The FCA is expected to publish its review of its final findings into firms’ provision of appropriate support to borrowers in financial difficulty both during and after the COVID-19 pandemic, and next steps. This publication is currently expected on Q3 2022.

FCA publishes call for input for its review into change and innovation in the unsecured credit market

Earlier today, on 2 November 2020, the UK Financial Conduct Authority published a call for input asking for views on change and innovation in the unsecured credit market as part of its review on how regulation can better support a healthy unsecured lending market (called the ‘Woolard Review’).

The FCA has also published a dedicated webpage. The deadline for responses is 1 December 2020.
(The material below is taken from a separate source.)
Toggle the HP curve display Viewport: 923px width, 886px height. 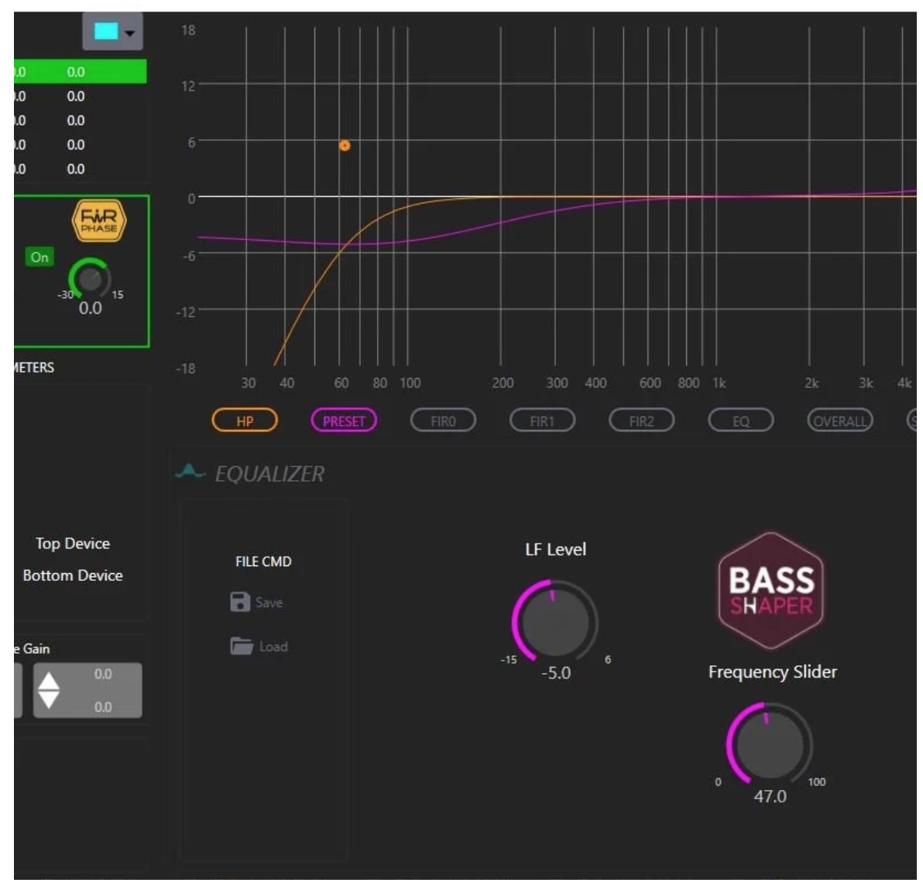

FCA publishes webpage setting out terms of reference for review into change and innovation in the unsecured credit market

On 26 October 2020, the UK Financial Conduct Authority updated its webpage on its review into change and innovation in the unsecured credit market. This review will be led by Christopher Woolard.

The review will look at:

– how regulation can better support a healthy unsecured lending market; and

– the impact of COVID-19 on employment security and credit scores, changes in business models and new developments in the unsecured lending (including the growth in point of sale unregulated products).

The webpage sets out the review’s terms of reference. These are:

– To examine the current state of the unsecured credit market in the UK including the component parts, recent changes in size and scale, whether in regulated or in adjacent unregulated products.

– To examine changes in regulation, noting those areas that have been subject to regulatory oversight in recent years from a variety of bodies including the FCA (for example overdrafts or high cost credit), and comparing likely harms or dynamic effects seen in those areas.

– To examine the immediate effect of coronavirus on demand for unsecured credit and on the role of credit information.

– To report on possible trends and potential future pressures.

– To identify areas of growth in demand from consumers for credit including from non-traditional providers of credit.

– To present an assessment of the benefits and harms evident in the market and those that may be expected as the market develops.

– To compare international approaches to these issues where relevant.

– To make conclusions and recommendations to the FCA Board on management of harms in this sector; gaps in understanding or data; potential changes in regulation for the FCA to consider; advice on potential changes to the overall system the FCA may wish to consider with other authorities or the Government; and possible innovations to support a sustainable market.